Calorie Restriction Using High-Fat/Low-Carbohydrate Diet Suppresses Liver Fat Accumulation and Pancreatic Beta-Cell Dedifferentiation in Obese Diabetic Mice.
Study Goal
The researchers aimed to determine how the fat/carbohydrate ratio in food during calorie restriction affects β-cell dedifferentiation and liver lipid metabolism in obese diabetic mice.
Results Summary
The low-carbohydrate/high-fat diet (db-HF) improved β-cell dedifferentiation and liver lipid metabolism compared to the high-carbohydrate/low-fat diet (db-HC), despite similar improvements in glucose intolerance and body weight reduction in both groups.
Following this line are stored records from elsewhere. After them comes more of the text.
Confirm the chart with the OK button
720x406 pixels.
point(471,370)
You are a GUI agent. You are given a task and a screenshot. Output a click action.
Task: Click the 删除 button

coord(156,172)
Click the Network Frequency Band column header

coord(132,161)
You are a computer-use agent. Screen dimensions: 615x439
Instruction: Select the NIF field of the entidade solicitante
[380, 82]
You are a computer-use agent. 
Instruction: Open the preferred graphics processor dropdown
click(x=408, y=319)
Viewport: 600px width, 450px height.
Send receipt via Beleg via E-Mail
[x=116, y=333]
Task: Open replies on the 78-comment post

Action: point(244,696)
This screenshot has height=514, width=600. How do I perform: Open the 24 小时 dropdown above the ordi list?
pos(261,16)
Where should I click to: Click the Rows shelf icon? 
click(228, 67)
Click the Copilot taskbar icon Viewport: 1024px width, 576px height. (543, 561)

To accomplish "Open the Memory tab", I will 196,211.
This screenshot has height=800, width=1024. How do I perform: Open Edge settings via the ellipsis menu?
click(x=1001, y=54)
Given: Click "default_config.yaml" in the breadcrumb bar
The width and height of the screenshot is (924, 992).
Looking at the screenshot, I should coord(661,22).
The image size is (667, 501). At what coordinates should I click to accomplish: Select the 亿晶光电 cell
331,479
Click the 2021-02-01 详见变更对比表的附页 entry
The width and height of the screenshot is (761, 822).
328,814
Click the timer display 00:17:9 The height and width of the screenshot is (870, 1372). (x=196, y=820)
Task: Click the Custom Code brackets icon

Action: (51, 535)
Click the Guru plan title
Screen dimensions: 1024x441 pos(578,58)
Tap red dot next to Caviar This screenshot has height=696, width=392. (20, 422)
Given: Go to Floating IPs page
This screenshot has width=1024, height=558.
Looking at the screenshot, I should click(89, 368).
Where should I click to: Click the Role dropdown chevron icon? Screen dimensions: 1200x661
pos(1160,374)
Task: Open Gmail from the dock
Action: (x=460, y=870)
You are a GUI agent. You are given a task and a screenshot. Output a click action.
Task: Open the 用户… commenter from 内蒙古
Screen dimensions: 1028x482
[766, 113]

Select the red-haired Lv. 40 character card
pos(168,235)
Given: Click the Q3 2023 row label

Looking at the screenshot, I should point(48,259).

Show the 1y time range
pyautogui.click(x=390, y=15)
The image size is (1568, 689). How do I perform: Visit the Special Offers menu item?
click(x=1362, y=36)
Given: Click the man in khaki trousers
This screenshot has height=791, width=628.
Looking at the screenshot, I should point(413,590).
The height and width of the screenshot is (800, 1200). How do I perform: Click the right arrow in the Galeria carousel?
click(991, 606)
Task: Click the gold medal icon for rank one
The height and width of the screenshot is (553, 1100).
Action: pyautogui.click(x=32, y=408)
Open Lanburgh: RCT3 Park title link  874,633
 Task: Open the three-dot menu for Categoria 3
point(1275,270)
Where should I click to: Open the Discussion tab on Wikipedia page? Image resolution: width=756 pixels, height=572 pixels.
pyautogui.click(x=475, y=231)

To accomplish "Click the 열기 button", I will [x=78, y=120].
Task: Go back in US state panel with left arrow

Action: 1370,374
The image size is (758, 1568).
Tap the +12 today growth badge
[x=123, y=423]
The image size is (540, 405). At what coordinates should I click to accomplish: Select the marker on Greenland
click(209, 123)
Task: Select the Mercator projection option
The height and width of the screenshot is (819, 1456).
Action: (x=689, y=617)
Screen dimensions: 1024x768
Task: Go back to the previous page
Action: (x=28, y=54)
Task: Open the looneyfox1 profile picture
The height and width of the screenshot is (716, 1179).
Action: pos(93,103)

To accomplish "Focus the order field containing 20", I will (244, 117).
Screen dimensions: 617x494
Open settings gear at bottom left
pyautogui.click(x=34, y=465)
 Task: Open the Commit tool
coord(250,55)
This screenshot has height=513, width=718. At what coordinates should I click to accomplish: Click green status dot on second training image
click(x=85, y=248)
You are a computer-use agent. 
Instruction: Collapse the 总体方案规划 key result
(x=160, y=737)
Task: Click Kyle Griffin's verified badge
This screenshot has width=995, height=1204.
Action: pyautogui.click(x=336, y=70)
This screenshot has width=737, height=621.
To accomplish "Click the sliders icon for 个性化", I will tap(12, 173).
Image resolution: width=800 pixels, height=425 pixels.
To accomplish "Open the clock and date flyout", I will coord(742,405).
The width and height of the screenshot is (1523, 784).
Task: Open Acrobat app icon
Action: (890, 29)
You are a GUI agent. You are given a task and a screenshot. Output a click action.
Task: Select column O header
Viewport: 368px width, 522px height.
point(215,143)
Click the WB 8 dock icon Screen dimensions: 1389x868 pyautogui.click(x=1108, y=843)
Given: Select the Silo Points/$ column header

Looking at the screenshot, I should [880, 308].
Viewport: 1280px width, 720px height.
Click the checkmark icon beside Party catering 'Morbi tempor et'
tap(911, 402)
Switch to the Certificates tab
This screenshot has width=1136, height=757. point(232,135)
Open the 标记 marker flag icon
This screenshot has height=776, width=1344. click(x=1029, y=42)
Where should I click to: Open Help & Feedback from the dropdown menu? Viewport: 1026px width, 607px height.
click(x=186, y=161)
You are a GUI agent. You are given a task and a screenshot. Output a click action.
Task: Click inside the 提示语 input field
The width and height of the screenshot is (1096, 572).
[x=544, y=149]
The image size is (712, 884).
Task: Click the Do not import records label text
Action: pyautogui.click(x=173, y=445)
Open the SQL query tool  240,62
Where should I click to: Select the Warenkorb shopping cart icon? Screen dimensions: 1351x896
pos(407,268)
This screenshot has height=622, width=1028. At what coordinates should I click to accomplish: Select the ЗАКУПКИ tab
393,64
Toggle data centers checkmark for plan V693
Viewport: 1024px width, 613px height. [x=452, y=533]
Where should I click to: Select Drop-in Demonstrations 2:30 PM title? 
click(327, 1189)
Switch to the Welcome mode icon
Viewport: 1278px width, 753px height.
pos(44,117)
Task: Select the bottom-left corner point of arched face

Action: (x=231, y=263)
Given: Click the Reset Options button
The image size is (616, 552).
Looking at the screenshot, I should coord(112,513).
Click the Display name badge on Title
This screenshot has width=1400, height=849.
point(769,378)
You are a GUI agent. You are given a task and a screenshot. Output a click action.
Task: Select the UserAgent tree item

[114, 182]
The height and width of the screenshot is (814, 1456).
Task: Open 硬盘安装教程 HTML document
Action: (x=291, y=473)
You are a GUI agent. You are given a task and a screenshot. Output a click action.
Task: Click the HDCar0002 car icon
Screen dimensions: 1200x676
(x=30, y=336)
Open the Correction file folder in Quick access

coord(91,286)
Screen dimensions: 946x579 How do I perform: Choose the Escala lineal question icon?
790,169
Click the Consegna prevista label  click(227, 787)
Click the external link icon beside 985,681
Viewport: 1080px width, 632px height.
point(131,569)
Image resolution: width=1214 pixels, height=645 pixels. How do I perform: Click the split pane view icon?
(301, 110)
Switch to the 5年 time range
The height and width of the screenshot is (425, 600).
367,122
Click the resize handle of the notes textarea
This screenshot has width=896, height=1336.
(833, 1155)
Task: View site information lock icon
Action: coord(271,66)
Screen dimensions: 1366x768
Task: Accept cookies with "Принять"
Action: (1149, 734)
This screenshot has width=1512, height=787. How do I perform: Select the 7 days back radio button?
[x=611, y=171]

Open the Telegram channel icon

The db-HC group showed compensatory β-cell mass increase and prominent liver fat accumulation.
Population
Obese diabetic mice (db/db model).
Effective Dosage
Not specified.
Duration
One month.
Interactions
None mentioned.
| Intervention | Direction | Endpoint | Population | Dosage | Impact | Claim # |
|---|---|---|---|---|---|---|
calorie restriction | decrease | β-cell dedifferentiation | obese diabetic mice model (db/db) | - | suppressed | #1 |
reducing hyperglycemia using hypoglycemic agents (including sodium-glucose cotransporter inhibitors) | no change | β-cell dedifferentiation | obese diabetic mice model (db/db) | - | did not suppress | #2 |
high-carbohydrate/low-fat diet (db-HC) with calorie restriction | decrease | body weight | db/db mice | - | reduced | #3 |
low-carbohydrate/high-fat diet (db-HF) with calorie restriction | decrease | body weight | db/db mice | - | reduced | #4 |
high-carbohydrate/low-fat diet (db-HC) with calorie restriction | decrease | glucose intolerance | db/db mice | - | improved | #5 |
low-carbohydrate/high-fat diet (db-HF) with calorie restriction | decrease | glucose intolerance | db/db mice | - | improved | #6 |
high-carbohydrate/low-fat diet (db-HC) with calorie restriction | no change | β-cell dedifferentiation | db/db mice | - | did not improve | #7 |
high-carbohydrate/low-fat diet (db-HC) with calorie restriction | increase | β-cell mass | db/db mice | - | compensatory increase occurred | #8 |
high-carbohydrate/low-fat diet (db-HC) with calorie restriction | increase | liver fat accumulation | db/db mice | - | more prominent fat accumulation occurred | #9 |
fat/carbohydrate ratio in food during calorie restriction | neutral | liver lipid metabolism | obese mice | - | affected | #10 |
fat/carbohydrate ratio in food during calorie restriction | neutral | β-cell dedifferentiation | obese mice | - | affected | #11 |
In diabetes, pancreatic β-cells gradually lose their ability to secrete insulin with disease progression. β-cell dysfunction is a contributing factor to diabetes severity. Recently, islet cell heterogeneity, exemplified by β-cell dedifferentiation and identified in diabetic animals, has attracted attention as an underlying molecular mechanism of β-cell dysfunction. Previously, we reported β-cell dedifferentiation suppression by calorie restriction, not by reducing hyperglycemia using hypoglycemic agents (including sodium-glucose cotransporter inhibitors), in an obese diabetic mice model (db/db). Here, to explore further mechanisms of the effects of food intake on β-cell function, db/db mice were fed either a high-carbohydrate/low-fat diet (db-HC) or a low-carbohydrate/high-fat diet (db-HF) using similar calorie restriction regimens. After one month of intervention, body weight reduced, and glucose intolerance improved to a similar extent in the db-HC and db-HF groups. However, β-cell dedifferentiation did not improve in the db-HC group, and β-cell mass compensatory increase occurred in this group. More prominent fat accumulation occurred in the db-HC group livers. The expression levels of genes related to lipid metabolism, mainly regulated by peroxisome proliferator-activated receptor α and γ, differed significantly between groups. In conclusion, the fat/carbohydrate ratio in food during calorie restriction in obese mice affected both liver lipid metabolism and β-cell dedifferentiation.